Cleveland, which braced Wednesday for a foot of snow and 45-mile-per-hour winds, was placed under a blizzard warning until Thursday, with the National Weather Service warning of impassable roads and near-zero visibility. Detroit was expecting five inches of snow. Hundreds of flights were canceled across the region, leaving thousands of travelers stranded.
The brunt of the storm was expected to hit western New York and extend into central Maine, forecasters said, an area that could get 12 to 18 inches of snow beginning late Wednesday afternoon.
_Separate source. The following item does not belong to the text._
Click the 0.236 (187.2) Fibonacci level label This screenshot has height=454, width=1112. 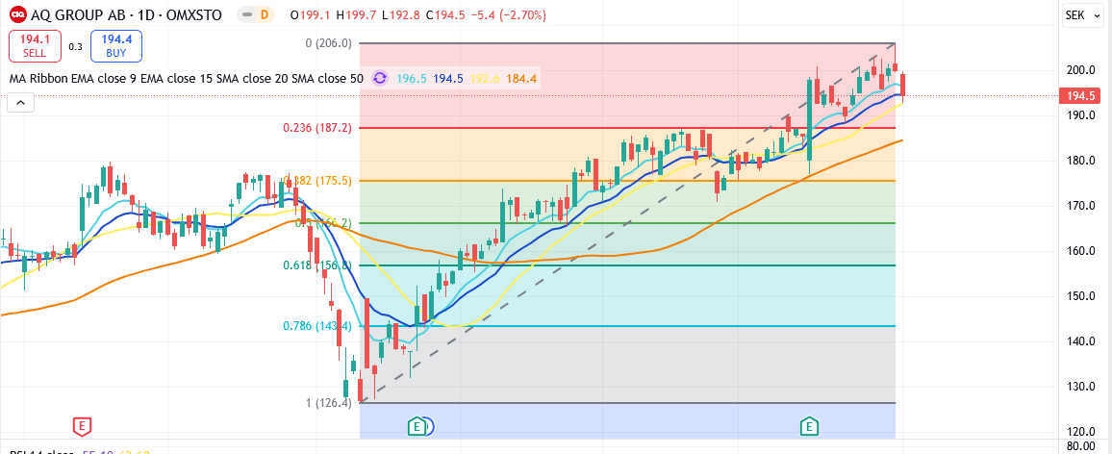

In Buffalo, as much as two inches each hour could be falling by Thursday morning, combined with 30-mile-per-hour winds, according to the Weather Service.
More than a foot of snow was also expected for the central Rockies over the next day or so, forecasters said.
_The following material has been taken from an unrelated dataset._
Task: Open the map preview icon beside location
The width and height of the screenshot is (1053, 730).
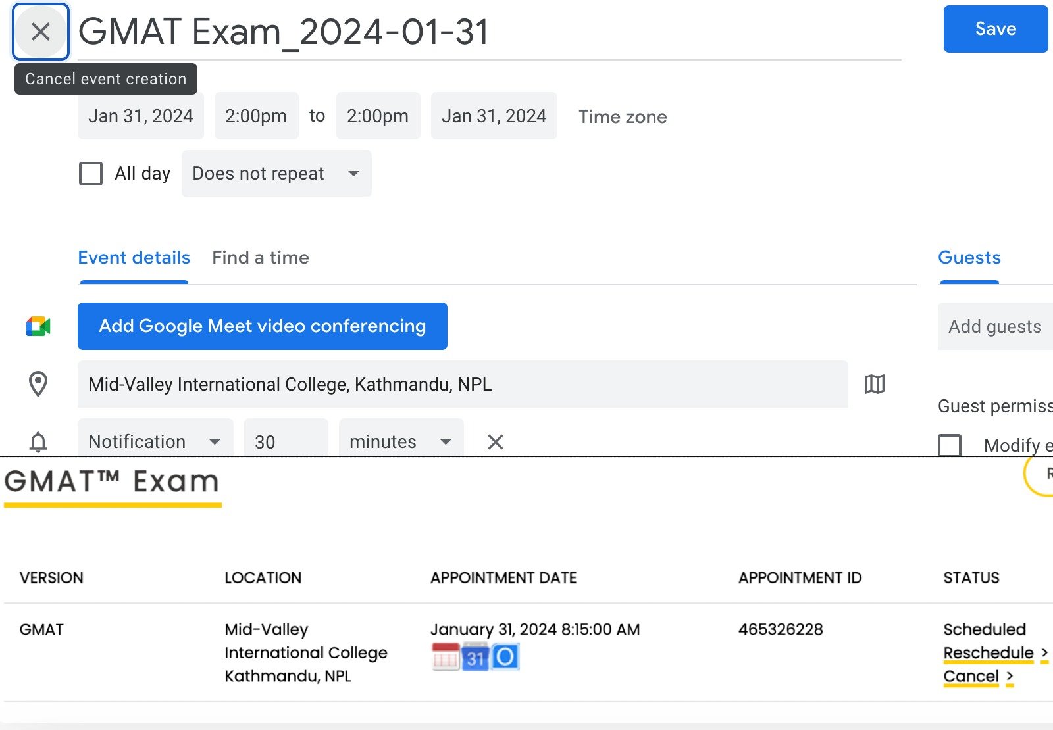Action: tap(874, 384)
On Tuesday, parts of the country unaccustomed to a white Christmas were hit hard by snow, including Little Rock, Ark., where nine inches fell, and parts of Oklahoma, where seven inches of snow contributed to a 21-vehicle pileup on an interstate outside Oklahoma City, the authorities said.
While that accident caused no serious injuries, a car crash in Major County, in northern Oklahoma, killed a 28-year-old woman as the vehicle she was riding in struck a tractor-trailer on a snowy highway, the Oklahoma Highway Patrol said.
Also Tuesday, a man died outside of Houston when he got out of his car to remove a tree that had fallen in high winds and blocked the road. As he tried to drag the tree away, a second tree fell and crushed him, according to the Harris County Sheriff's Office.
On Wednesday, more than 200,000 people remained without power, many in Arkansas, where winds toppled power lines and trees.
Thirty-four tornadoes were reported from Texas to Mississippi on Tuesday, prompting Mississippi Gov. Phil Bryant to declare a state of emergency after several of the state's counties were battered by storms, including a twister that destroyed homes in Pearl River County, said Danny Manley, the county's emergency management director.
A tornado also rolled through downtown Mobile, Ala., causing significant damage to Murphy High School and tearing off part of the roof of the Trinity Episcopal Church, but causing no serious injuries, according to the Mobile County Emergency Management Agency.
In California, two people died Monday in avalanches in the Sierra Nevada Mountains, where there was heavy snowfall over the weekend, the authorities said.